Curry Laksa or Curry Mee
Recipe (serves 3)
Three servings noodles of selection
1/four cup home made sambal or Malaysian Curry Laksa paste
1 can 14oz [400ml] coconut milk
6 cups water or inventory, a h&ful of curry leaves, oil for cooking, salt & coconut sugar to style
10 fried tofu puffs
Home made fried wontons stuffed with sautéed cabbage & carrot
1 small Japanese eggplant, fried or steamed
8oz King Oyster mushrooms, tear into items
1 cup veggie of selection
Sauté mushrooms in oil till golden & fragrant, then switch to a bowl.

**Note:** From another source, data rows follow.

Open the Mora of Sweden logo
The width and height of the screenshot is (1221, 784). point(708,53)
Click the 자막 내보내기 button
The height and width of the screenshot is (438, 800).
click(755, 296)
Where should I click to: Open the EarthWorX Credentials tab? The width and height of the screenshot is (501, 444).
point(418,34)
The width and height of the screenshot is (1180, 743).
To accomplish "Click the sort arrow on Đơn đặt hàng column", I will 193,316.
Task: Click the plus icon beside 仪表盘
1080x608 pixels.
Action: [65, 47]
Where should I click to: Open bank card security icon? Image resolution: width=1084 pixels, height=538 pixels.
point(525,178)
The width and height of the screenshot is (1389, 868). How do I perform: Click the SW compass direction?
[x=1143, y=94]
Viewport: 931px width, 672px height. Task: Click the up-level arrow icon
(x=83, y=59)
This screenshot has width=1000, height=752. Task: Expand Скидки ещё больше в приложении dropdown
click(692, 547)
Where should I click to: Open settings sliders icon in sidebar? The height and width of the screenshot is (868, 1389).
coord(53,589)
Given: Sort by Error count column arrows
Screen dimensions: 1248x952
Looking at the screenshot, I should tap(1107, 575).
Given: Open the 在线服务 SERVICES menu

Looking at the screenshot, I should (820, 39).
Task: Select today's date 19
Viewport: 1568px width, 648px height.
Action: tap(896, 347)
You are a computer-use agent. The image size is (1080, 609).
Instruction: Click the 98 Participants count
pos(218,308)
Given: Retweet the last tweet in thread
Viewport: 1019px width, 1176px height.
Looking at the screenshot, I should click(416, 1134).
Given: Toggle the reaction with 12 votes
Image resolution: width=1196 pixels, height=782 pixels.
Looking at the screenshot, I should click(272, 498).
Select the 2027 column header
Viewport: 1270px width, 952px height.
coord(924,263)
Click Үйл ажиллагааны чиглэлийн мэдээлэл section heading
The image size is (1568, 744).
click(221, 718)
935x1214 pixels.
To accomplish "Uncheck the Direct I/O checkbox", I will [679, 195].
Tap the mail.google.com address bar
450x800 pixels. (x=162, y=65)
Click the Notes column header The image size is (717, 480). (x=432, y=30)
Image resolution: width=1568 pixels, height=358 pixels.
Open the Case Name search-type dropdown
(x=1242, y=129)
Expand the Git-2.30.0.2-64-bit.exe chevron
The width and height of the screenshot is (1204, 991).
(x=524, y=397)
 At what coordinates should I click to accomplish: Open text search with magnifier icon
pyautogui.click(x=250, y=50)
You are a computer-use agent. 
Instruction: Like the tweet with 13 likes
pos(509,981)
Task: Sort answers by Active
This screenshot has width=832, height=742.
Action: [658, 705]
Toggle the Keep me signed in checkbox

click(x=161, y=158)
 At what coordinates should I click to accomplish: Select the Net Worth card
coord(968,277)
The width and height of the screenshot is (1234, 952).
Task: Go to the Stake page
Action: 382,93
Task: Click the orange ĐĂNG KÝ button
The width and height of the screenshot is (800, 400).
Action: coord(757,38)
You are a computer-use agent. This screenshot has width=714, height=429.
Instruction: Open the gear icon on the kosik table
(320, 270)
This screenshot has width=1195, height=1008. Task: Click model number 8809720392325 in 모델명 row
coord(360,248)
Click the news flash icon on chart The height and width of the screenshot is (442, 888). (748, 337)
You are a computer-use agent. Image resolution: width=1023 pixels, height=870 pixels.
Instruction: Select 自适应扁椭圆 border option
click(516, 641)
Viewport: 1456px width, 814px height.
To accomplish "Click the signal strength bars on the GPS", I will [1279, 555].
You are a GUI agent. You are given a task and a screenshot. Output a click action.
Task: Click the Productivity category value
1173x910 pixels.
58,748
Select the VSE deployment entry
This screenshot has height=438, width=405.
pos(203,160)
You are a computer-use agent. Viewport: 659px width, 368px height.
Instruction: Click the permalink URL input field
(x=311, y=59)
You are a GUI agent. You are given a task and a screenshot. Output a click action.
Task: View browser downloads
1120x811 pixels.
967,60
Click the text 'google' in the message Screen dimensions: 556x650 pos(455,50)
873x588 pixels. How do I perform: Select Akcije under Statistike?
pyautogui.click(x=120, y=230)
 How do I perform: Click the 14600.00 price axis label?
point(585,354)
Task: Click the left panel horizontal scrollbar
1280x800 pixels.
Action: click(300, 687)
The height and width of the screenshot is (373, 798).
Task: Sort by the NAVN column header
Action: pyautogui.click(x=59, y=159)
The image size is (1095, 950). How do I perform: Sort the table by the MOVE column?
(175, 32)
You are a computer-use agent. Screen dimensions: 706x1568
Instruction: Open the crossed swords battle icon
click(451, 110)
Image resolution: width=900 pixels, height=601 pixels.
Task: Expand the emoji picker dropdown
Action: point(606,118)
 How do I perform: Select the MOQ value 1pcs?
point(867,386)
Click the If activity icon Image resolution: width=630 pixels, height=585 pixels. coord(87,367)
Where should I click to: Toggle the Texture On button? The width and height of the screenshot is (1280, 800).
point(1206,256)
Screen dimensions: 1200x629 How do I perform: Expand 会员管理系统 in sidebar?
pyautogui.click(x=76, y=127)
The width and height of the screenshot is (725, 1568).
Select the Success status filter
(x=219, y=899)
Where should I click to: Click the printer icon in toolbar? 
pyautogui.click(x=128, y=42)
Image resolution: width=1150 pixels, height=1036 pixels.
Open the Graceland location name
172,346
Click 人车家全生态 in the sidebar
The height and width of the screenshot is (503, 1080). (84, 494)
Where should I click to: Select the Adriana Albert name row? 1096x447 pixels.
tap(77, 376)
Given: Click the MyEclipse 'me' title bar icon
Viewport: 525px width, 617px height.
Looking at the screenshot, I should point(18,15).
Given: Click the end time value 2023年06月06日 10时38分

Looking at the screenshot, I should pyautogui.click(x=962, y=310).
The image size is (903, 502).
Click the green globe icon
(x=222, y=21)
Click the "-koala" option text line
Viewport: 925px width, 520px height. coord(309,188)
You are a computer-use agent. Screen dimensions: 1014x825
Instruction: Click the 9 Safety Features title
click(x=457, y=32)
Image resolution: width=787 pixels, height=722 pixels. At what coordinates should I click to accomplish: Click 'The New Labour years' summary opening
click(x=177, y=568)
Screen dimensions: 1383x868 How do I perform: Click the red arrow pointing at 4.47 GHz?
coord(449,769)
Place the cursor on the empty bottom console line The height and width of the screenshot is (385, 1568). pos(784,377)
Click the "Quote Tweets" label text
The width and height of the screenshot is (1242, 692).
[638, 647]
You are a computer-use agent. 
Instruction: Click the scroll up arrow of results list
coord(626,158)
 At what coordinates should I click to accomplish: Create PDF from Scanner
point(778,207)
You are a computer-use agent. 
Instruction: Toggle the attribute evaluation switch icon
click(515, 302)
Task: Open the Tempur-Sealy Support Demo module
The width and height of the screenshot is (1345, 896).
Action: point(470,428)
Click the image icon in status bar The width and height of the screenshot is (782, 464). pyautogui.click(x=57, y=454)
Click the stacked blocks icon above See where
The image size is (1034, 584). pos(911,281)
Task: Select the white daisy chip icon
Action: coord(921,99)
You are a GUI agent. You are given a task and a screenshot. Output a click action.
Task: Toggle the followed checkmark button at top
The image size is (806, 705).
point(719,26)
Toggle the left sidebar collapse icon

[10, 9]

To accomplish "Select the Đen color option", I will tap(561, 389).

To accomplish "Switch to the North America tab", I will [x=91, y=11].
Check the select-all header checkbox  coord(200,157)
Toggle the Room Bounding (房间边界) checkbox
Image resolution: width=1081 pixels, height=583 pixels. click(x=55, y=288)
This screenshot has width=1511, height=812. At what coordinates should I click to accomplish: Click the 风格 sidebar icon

Fry the eggplant, wontons, & drain them on a paper towel to soak up extra oil. Put aside.
To make the curry, add about 1/four cup of home made sambal (examine my weblog for recipe) right into a tall pan or pot. Regulate the quantity of sambal based mostly in your most well-liked spicy degree. Regularly add within the vegetable inventory & convey the combination to a rolling boil. Then, add in tofu puffs, coconut milk, & curry leaves. Season (used umami seasoning, salt) accordingly. Then, add the eggplant again into the curry & let it simmer for an additional 5 minutes.
In the meantime, blanch mung bean sprouts, lengthy beans, & YuChoy in scorching water for 30 secs, then switch to a bowl. Utilizing the identical pot, prepare dinner noodles as directed.
To serve, place cooked noodles in a bowl together with the blanched greens. Ladle scorching curry over & high with fried wontons. Serve heat with extra sambal & a squeeze of lime juice.